Il n’empêche qu’on n’échappera pas au sempiternel couplet sur l’intolérance lorsque Haruka, piégé par sa sœur, se confrontera à son père qui, vestige frelaté d’un monde ancien et immonde, n’accepte pas que sa fille se présente comme un homme. Heureusement, tout s’arrangera car l’amour filial triomphe de tout, etc. Et c’est tant mieux, car toute forme de vision opposée à celle-ci est de toute manière erronée car criminelle. Si vos fils veulent devenir des filles ou vos filles souhaitent devenir des garçons, vous devez laisser faire sans aucune réserve. Les plus jeunes ne sont certes pas assez matures pour avoir le droit de vote, regarder des films interdits aux moins de 18 ans ou de boire de l’alcool, mais ont tout le discernement nécessaire pour décider de cela. Et si l’Éducation Nationale leur en a soufflé l’idée avec insistance, c’est pour leur bien. De toute manière, si vous n’êtes pas d’accord, on vous fout en taule parce que vous êtes maléfique, okay ? OKAY ?!

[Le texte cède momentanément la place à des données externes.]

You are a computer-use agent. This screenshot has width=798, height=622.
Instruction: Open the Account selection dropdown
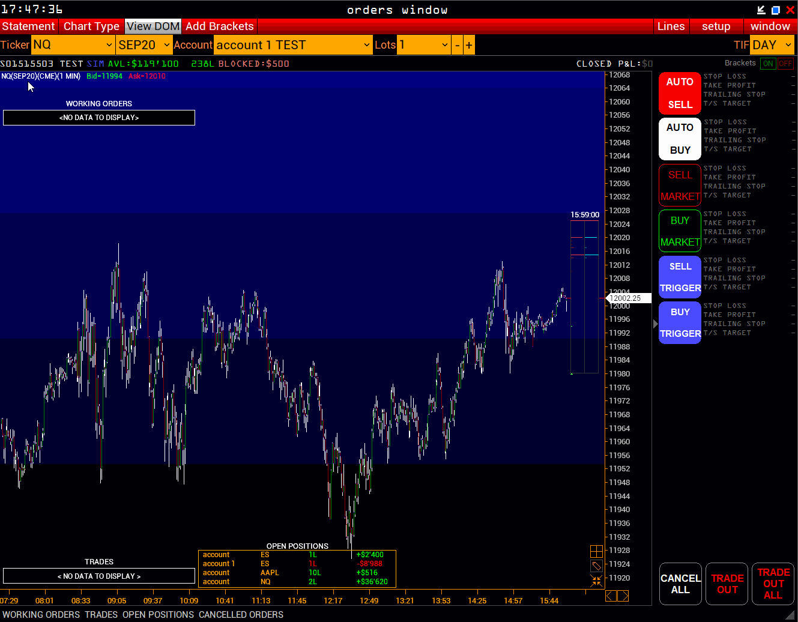(294, 45)
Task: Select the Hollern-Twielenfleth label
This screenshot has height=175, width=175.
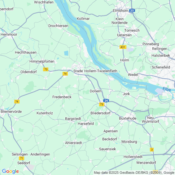Action: pos(101,71)
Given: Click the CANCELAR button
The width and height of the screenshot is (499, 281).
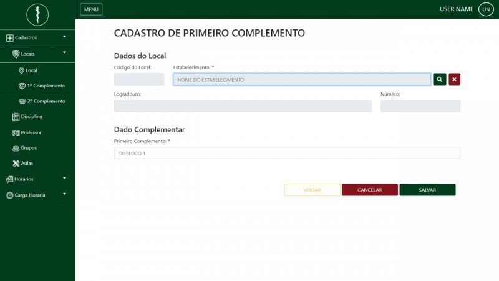Looking at the screenshot, I should 369,190.
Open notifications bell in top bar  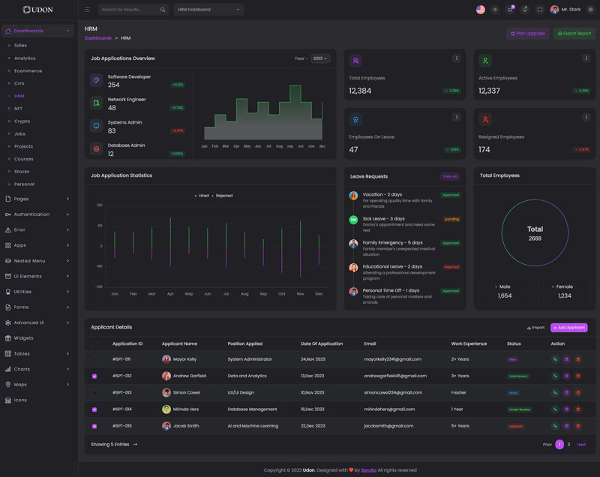coord(525,10)
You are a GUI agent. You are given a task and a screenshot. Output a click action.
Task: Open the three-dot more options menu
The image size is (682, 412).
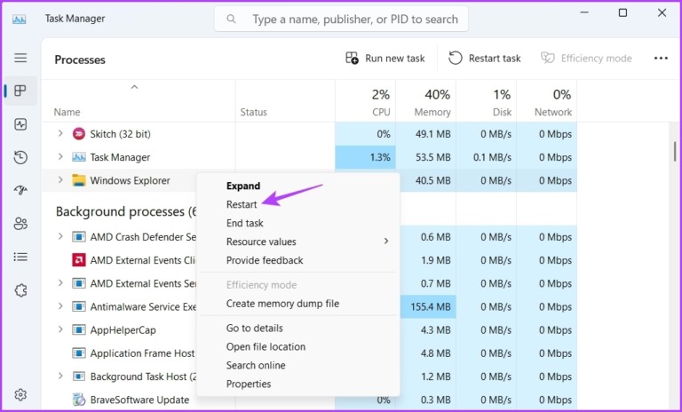[x=660, y=59]
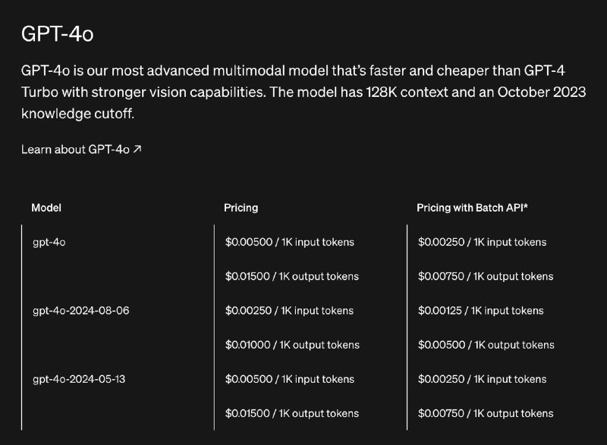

Outre ces prévisibles – et rares – homélies, les chapitres se suivent et se ressemblent avec leur lot de bons sentiments soporifiques et d’histoires courtes aussitôt oubliées après que vous les ayez lues. Tsukasa Hojo, de toute manière, ne connaît aucune autre formule.
Tout cela, au final, était bien mièvre. En dépit des grimaces et quiproquos outrageants, je n’ai pas souri une seule fois. L’auteur n’est finalement l’homme que d’une méthode et, celle-ci ayant déjà été éprouvées par mes soins en deux reprises, je m’en lasse et m’en détourne volontiers. D’autant que les histoires d’amour en surplus m’auront miné plus que de rigueur. Ça plaira aux nostalgiques du trait d’Hojo, mais ça ne les marquera pas pour autant.